**Stated goal:**
Reproduce the part of the records that opens with the line containing "This screenshot has width=460, height=439." and closes with the line containing "point(78,128)", replacing "heading" with "title" and leaving everything else unchanged. Return only those lines.

**Exercise data:**
"""

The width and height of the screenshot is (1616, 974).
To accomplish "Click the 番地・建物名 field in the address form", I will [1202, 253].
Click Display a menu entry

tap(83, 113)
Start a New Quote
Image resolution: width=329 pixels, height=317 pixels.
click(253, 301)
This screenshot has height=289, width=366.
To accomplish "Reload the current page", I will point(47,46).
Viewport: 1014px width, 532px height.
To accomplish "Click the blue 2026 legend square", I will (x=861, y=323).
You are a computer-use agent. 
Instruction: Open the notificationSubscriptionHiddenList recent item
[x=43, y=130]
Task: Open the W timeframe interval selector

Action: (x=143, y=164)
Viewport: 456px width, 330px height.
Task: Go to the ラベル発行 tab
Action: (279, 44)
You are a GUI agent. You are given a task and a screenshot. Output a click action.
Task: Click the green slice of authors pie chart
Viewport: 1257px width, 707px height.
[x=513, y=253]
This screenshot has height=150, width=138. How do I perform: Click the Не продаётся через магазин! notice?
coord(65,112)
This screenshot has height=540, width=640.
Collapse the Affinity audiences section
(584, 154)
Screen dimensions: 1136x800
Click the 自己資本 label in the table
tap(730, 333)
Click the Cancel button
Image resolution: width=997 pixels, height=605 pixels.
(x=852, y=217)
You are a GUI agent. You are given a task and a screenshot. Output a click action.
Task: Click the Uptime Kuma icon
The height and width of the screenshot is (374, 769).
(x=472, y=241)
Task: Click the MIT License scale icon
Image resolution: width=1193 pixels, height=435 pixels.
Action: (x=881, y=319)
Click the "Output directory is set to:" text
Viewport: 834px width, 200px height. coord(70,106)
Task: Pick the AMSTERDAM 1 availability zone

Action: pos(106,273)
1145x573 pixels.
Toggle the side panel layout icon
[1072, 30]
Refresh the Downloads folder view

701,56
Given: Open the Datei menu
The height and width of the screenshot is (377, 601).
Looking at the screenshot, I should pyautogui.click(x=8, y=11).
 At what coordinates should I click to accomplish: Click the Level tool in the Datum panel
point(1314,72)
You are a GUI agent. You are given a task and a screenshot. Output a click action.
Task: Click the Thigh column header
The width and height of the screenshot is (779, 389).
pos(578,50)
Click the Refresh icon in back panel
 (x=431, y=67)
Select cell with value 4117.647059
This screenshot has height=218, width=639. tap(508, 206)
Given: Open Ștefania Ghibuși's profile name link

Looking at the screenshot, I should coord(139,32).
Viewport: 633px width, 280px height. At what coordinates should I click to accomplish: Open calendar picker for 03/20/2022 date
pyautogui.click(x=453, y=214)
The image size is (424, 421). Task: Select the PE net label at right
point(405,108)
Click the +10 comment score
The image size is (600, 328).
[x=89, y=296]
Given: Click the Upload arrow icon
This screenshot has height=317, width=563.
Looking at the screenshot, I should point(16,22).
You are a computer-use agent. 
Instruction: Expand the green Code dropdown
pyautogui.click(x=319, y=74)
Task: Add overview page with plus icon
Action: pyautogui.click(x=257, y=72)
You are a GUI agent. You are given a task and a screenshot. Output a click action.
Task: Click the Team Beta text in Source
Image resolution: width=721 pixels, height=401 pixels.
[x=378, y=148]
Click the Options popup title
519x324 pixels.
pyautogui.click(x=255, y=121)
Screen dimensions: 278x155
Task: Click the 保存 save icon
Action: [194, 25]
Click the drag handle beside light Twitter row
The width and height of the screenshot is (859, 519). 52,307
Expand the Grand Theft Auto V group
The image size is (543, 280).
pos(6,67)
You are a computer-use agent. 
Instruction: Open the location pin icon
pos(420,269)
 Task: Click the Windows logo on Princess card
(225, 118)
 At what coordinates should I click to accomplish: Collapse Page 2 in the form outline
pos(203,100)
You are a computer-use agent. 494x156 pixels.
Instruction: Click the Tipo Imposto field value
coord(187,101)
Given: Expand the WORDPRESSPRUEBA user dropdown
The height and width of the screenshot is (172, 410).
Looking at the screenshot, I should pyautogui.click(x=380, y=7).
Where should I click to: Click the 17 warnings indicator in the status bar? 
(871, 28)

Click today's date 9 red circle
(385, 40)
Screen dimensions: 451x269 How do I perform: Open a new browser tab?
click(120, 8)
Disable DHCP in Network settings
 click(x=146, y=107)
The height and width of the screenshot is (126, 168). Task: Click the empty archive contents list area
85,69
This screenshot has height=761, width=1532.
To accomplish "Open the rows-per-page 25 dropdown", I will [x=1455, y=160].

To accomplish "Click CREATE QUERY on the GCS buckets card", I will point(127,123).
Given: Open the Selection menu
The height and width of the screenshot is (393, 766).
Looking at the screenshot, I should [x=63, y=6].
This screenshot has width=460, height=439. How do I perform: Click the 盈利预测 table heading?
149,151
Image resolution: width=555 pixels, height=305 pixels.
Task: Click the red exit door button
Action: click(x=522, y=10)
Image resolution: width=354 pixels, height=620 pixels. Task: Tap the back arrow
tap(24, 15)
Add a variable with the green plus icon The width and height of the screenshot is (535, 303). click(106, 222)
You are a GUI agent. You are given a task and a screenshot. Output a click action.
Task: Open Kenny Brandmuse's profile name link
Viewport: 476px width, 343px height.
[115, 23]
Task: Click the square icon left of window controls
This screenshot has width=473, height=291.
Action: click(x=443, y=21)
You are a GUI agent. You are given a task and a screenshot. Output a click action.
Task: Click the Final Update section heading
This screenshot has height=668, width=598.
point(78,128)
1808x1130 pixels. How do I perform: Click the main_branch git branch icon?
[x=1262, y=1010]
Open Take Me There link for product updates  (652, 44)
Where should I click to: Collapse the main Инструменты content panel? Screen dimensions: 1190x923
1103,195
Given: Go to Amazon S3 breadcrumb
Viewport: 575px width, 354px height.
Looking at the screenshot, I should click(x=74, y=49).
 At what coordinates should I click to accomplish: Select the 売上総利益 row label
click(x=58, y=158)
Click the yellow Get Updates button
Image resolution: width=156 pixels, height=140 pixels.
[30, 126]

"""

**Written answer:**
This screenshot has width=460, height=439. How do I perform: Click the 盈利预测 table title?
149,151
Image resolution: width=555 pixels, height=305 pixels.
Task: Click the red exit door button
Action: click(x=522, y=10)
Image resolution: width=354 pixels, height=620 pixels. Task: Tap the back arrow
tap(24, 15)
Add a variable with the green plus icon The width and height of the screenshot is (535, 303). click(106, 222)
You are a GUI agent. You are given a task and a screenshot. Output a click action.
Task: Open Kenny Brandmuse's profile name link
Viewport: 476px width, 343px height.
[115, 23]
Task: Click the square icon left of window controls
This screenshot has width=473, height=291.
Action: click(x=443, y=21)
You are a GUI agent. You are given a task and a screenshot. Output a click action.
Task: Click the Final Update section title
This screenshot has height=668, width=598.
point(78,128)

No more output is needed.